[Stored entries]
::::

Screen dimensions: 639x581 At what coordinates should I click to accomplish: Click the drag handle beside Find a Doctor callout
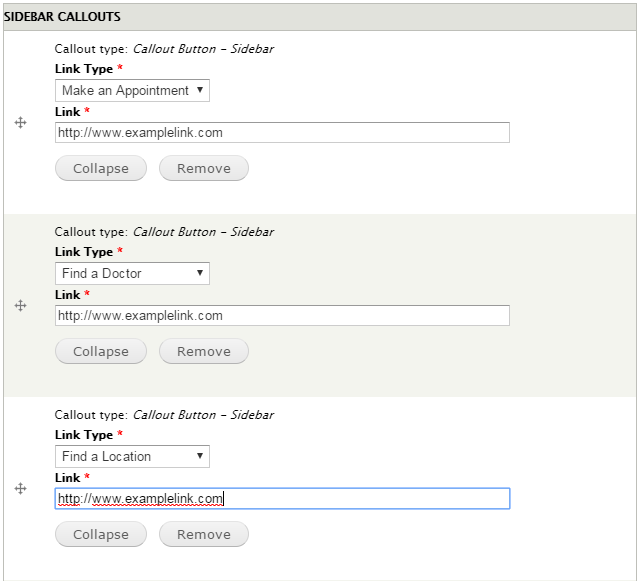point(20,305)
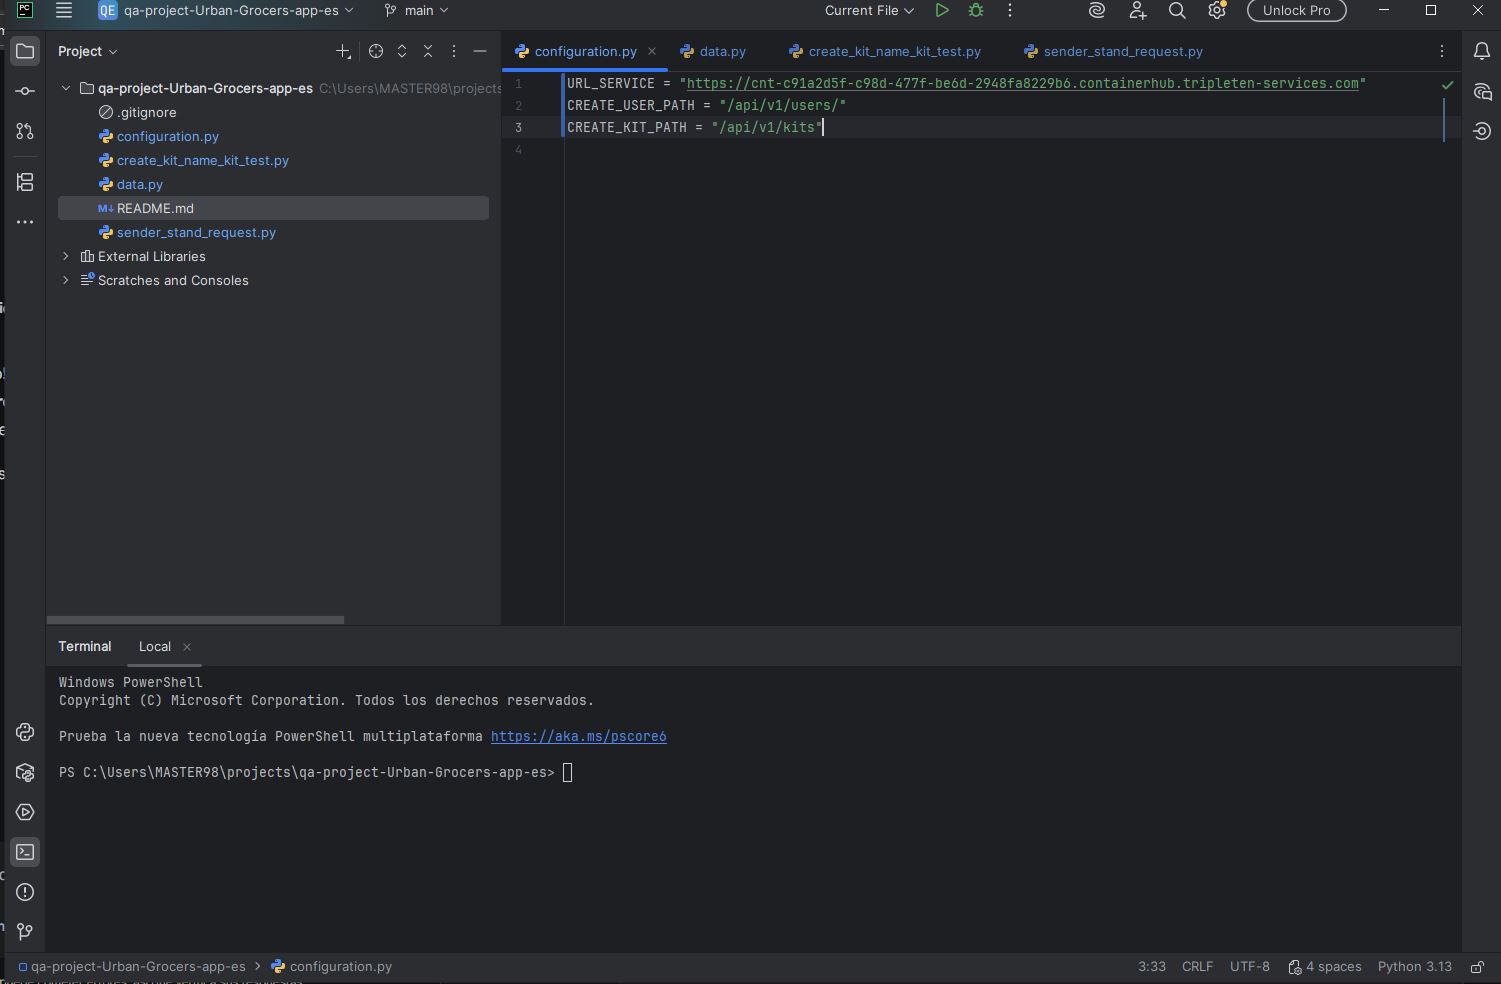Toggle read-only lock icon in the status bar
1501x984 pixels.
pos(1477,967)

::::

Excluding all pictures, reproduce the records exactly as they appear above.

[SOLVED PROBLEM]
Screen dimensions: 639x581 At what coordinates should I click to accomplish: Click the drag handle beside Find a Doctor callout
point(20,305)
Toggle read-only lock icon in the status bar
1501x984 pixels.
pos(1477,967)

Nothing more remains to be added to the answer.